Du 12 au 22 décembre 2024
Xavier Jaillard a mal au siècle
Un diptyque de la solitude moderne
Si vous allez régulièrement au théâtre, vous ne pouvez pas ne pas connaître Xavier Jaillard. Il a écrit de nombreuses pièces (et même publié des romans), joué pas mal de rôles, dirigé le Petit-Hébertot, été l’irrésistible et impertinent chancelier de l’Académie Alphonse Allais. Il est d’une vigueur comique rare, depuis longtemps puisqu’il a débuté avec Francis Blanche (neuf revues !), continué avec Francis Blanche et Pierre Dac, puis emprunté tous les chemins du théâtre. Il a obtenu le Molière du meilleur auteur pour son adaptation de La Vie devant soi de Romain Gary en 2008. Il a adapté Buzzati ou Jules Renard, joué des récitals où tout était de sa plume féconde et railleuse.
Nouvelle étape à présent, qui n’est pas sans nous surprendre : il crée son nouveau texte dans le secteur subventionné et non plus dans le privé où il s’est surtout exprimé. Il met en scène un diptyque, J’ai mal à mon siècle, où le personnage solitaire de chaque acte est interprété par le même acteur, Antonio Libati. Cette fois, on ne rit plus ! L’œuvre est grave. Jaillard s’en explique ainsi : « L’image qu’on a de moi ne correspond à la réalité de ce que je suis. Cela est dû à mes comédies et à ce que je faisais à l’Académie Alphonse Allais. Mais j’ai écrit sur saint Paul, traité de sujets tristes ou dramatiques sur scène ou en littérature. Cette fois, j’ai rencontré l’acteur Antonio Libati, et le directeur de l’Epée de bois, Antonio Diaz-Florian, et nous nous sommes mis d’accord autour de ce texte non comique qui sera joué dans la belle salle en bois ».

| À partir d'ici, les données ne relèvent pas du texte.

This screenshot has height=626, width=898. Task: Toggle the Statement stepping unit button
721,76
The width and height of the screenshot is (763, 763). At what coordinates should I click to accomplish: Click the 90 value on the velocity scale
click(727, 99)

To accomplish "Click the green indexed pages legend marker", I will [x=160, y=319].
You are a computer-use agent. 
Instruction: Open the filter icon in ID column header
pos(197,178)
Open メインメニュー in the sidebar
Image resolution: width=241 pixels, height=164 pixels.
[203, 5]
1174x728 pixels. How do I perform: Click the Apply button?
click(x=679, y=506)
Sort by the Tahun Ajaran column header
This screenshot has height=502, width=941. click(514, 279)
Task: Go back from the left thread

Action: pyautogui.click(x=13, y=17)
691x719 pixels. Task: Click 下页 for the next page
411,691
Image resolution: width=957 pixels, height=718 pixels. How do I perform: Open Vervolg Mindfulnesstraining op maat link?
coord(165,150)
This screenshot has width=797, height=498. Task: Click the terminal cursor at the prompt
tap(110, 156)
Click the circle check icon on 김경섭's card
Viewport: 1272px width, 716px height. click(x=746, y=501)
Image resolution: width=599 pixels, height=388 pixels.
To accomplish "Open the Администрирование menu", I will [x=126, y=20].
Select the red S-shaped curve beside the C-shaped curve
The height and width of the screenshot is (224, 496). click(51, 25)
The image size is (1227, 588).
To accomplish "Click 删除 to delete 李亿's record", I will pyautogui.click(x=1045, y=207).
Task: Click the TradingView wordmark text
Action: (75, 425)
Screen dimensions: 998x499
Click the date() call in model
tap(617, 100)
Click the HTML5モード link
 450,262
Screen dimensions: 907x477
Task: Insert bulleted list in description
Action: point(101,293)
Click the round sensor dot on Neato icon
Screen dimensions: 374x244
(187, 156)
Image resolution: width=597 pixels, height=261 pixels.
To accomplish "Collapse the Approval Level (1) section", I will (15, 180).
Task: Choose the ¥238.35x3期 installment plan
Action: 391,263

Mais il ne s’agira pas d’un seul en scène monté comme un plat famélique ou squelettique. Oui, un seul interprète pour deux rôles mais sur un plateau habité d’images. En dialogue avec l’acteur, il y aura un grande part de projections cinématographiques, de séquences faites par Jaillard lui-même. Et la musique aura un rôle important ; celle-ci est composée par Fred Jaillard, lauréat de trois Victoires de la musique, collaborateur attitré de Thomas Dutronc. La première partie s’intitule Dialogue avec l’image, la seconde Isabelle est morte. Ces deux moitiés semblent différentes et requièrent de l’acteur une réelle virtuosité, mais, pour l’auteur, elles sont secrètement liées : « D’abord, un fonctionnaire, Augustin, est écrasé par le vide de sa vie. Il va chercher sur les réseaux sociaux et dans les images télévisuelles des représentations dont il fait des souvenirs affectifs purement imaginaires ; en fait, il est seul et, plus il cherche à compenser ce vide, plus il s’enfonce dans la solitude. En deuxième partie, un avocat prépare une plaidoirie ; on comprend qu’il défend un homme accusé de meurtre qui est précisément le jeune homme de la première partie ».
C’est aussi une plongée dans une psychologie non conventionnelle. Le personnage d’Augustin aime les femmes avant de les avoir rencontrées. Xavier Jaillard est un artiste-auteur surprenant, qui soigne par un théâtre très personnel la difficulté d’avoir « mal à son siècle ».
J’ai mal au siècle de Xavier Jaillard, mise en scène de l’auteur avec Antonio Labati.
Jeudi et vendredi à 19h
Samedi à 20h
Samedi et dimanche à 14h30
Théâtre de l’épée de bois, cartoucherie de Vincennes, Paris 12e, tél. 01 48 08 39 74
Du 12 au 22 décembre 2024 .
Photo DR.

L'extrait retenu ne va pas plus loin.